- _WHAT YOU WILL DO_:
Can you format every one of the records below as a Markdown table with the columns Row and Text, one row per line and blank lines left out?

################

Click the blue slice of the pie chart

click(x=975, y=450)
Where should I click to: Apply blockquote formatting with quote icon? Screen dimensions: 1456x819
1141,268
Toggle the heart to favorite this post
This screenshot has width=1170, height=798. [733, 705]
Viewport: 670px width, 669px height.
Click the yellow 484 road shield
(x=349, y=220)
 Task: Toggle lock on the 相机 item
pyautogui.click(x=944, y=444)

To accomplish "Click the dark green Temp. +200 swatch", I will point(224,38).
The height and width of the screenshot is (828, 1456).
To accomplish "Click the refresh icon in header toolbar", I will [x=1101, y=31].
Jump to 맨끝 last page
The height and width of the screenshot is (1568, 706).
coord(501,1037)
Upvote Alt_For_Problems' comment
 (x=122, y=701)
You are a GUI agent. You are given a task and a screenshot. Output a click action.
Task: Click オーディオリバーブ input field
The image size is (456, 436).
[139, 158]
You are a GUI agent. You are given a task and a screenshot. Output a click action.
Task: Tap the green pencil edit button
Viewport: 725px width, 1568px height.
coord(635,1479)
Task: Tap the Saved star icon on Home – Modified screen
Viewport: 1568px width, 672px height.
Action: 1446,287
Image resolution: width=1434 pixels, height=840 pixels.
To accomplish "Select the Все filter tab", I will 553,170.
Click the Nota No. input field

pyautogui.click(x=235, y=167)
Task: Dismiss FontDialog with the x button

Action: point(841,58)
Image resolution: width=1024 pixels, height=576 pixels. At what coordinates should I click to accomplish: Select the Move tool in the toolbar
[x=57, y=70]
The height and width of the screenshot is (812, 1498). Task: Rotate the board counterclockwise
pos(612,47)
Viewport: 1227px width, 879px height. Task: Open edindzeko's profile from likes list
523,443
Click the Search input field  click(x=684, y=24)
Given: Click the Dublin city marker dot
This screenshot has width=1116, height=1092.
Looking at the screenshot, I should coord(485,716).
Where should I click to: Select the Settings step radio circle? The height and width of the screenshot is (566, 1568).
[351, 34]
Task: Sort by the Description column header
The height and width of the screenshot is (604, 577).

################

- _RESPONSE_:
| Row | Text |
|---|---|
| 1 | Click the blue slice of the pie chart |
| 2 | click(x=975, y=450) |
| 3 | Where should I click to: Apply blockquote formatting with quote icon? Screen dimensions: 1456x819 |
| 4 | 1141,268 |
| 5 | Toggle the heart to favorite this post |
| 6 | This screenshot has width=1170, height=798. [733, 705] |
| 7 | Viewport: 670px width, 669px height. |
| 8 | Click the yellow 484 road shield |
| 9 | (x=349, y=220) |
| 10 |  Task: Toggle lock on the 相机 item |
| 11 | pyautogui.click(x=944, y=444) |
| 12 | To accomplish "Click the dark green Temp. +200 swatch", I will point(224,38). |
| 13 | The height and width of the screenshot is (828, 1456). |
| 14 | To accomplish "Click the refresh icon in header toolbar", I will [x=1101, y=31]. |
| 15 | Jump to 맨끝 last page |
| 16 | The height and width of the screenshot is (1568, 706). |
| 17 | coord(501,1037) |
| 18 | Upvote Alt_For_Problems' comment |
| 19 |  (x=122, y=701) |
| 20 | You are a GUI agent. You are given a task and a screenshot. Output a click action. |
| 21 | Task: Click オーディオリバーブ input field |
| 22 | The image size is (456, 436). |
| 23 | [139, 158] |
| 24 | You are a GUI agent. You are given a task and a screenshot. Output a click action. |
| 25 | Task: Tap the green pencil edit button |
| 26 | Viewport: 725px width, 1568px height. |
| 27 | coord(635,1479) |
| 28 | Task: Tap the Saved star icon on Home – Modified screen |
| 29 | Viewport: 1568px width, 672px height. |
| 30 | Action: 1446,287 |
| 31 | Image resolution: width=1434 pixels, height=840 pixels. |
| 32 | To accomplish "Select the Все filter tab", I will 553,170. |
| 33 | Click the Nota No. input field |
| 34 | pyautogui.click(x=235, y=167) |
| 35 | Task: Dismiss FontDialog with the x button |
| 36 | Action: point(841,58) |
| 37 | Image resolution: width=1024 pixels, height=576 pixels. At what coordinates should I click to accomplish: Select the Move tool in the toolbar |
| 38 | [x=57, y=70] |
| 39 | The height and width of the screenshot is (812, 1498). Task: Rotate the board counterclockwise |
| 40 | pos(612,47) |
| 41 | Viewport: 1227px width, 879px height. Task: Open edindzeko's profile from likes list |
| 42 | 523,443 |
| 43 | Click the Search input field  click(x=684, y=24) |
| 44 | Given: Click the Dublin city marker dot |
| 45 | This screenshot has width=1116, height=1092. |
| 46 | Looking at the screenshot, I should coord(485,716). |
| 47 | Where should I click to: Select the Settings step radio circle? The height and width of the screenshot is (566, 1568). |
| 48 | [351, 34] |
| 49 | Task: Sort by the Description column header |
| 50 | The height and width of the screenshot is (604, 577). |